My company DANTALIAN, INC. was founded in 1978 out of a, by then, overwhelming frustration with my commercial publishers in virtually every domain of what I had come to expect (hadn’t we all) to be their historical responsibility. I am not going to plead the case for self-publishing by providing you with a titillating litany of complaints about a bad, perhaps in my case an unusually bad, relationship with the establishment which has long since been corrected by the action I took back in 1978 and by which I joined them. (And I will readily admit that it is very easy to criticize them until one is faced with the problems they face. Of course one has to be “the little engine that could.”) But I will say that when I founded the company, its in-house motto was ” there is no way we can do worse than they do.” We have done it much better. Our catalogue boasts over seventy items of which all except rental items are offset printed in quantity from autographed or engraved masters. Print delays do not exist. We are speedy in our response to all requests for music no matter how small the order. We advertise, promote, are liberal with complementary copies, and are very much in the black. Some of this is because we do not operate with the same constraints that impede the commercial houses nor do we have expenses of overhead and a large staff. Our mission after all is to promote the composer first, make a profit second.

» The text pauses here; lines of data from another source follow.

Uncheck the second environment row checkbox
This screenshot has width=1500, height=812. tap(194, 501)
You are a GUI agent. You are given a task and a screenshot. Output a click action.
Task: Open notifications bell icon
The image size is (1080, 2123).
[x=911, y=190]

Self-publishing is a huge undertaking — a full time job if one wishes to do it in a highly professional manner. To obsessive types like myself it brings enormous satisfaction in that I have complete control over every aspect of my work product. But one has to be willing to be president, manager, treasurer, editor, autographer, graphic artist, book designer, proofreader, publicity director, packer, shipper, gopher, and when all is done sweep the floors. When, you ask, do I find time to compose? Luckily I require very little sleep. And I have always found that the more excited I got about a project — composing, publishing, woodworking, playing tennis, practicing my clarinet…, the less time is needed for sleeping.
I would not recommend self-publishing to anyone who has not already achieved a certain degree of recognition. The chances are that no one will buy! Of course the problem with being an uncelebrated composer in a large commercial catalogue is that one is overshadowed by the big shots (such as they are in our art). The advantage to self-publishing is that when the potential buyer receives your catalogue, and when he tosses it in the waste basket along with all the other unsolicited mail (he may do this with the commercial catalogue, too) he remembers your name, not the publisher’s. This may seem like negative advertising; it is. But the next time you send out your catalogue this potential buyer may just take a look at it, the next time you may have a buyer, even a performer, ideally a convert, a crusader for your music.
It also takes a few items that sell and keep selling! You need a self-made subsidy — or a patron. One commercial publisher told me that there were just thirteen issues in his vast catalogue that paid the bills; all else he claimed was window dressing. DANTALIAN, INC. has its unique chorale edition for study, the 178 CHORALE HARMONIZATIONS OF J. S. BACH, which are used in hundreds of college theory classes each year, STRINGOGRAPH, used by composers and arrangers to calculate string passages, and believe it or not, a few Martino compositions that pay the bills.
Finally, there is no praise high enough for Lora Harvey Martino, DANTALIAN’S treasurer, tax accountant, investment officer, and chief financial wizard.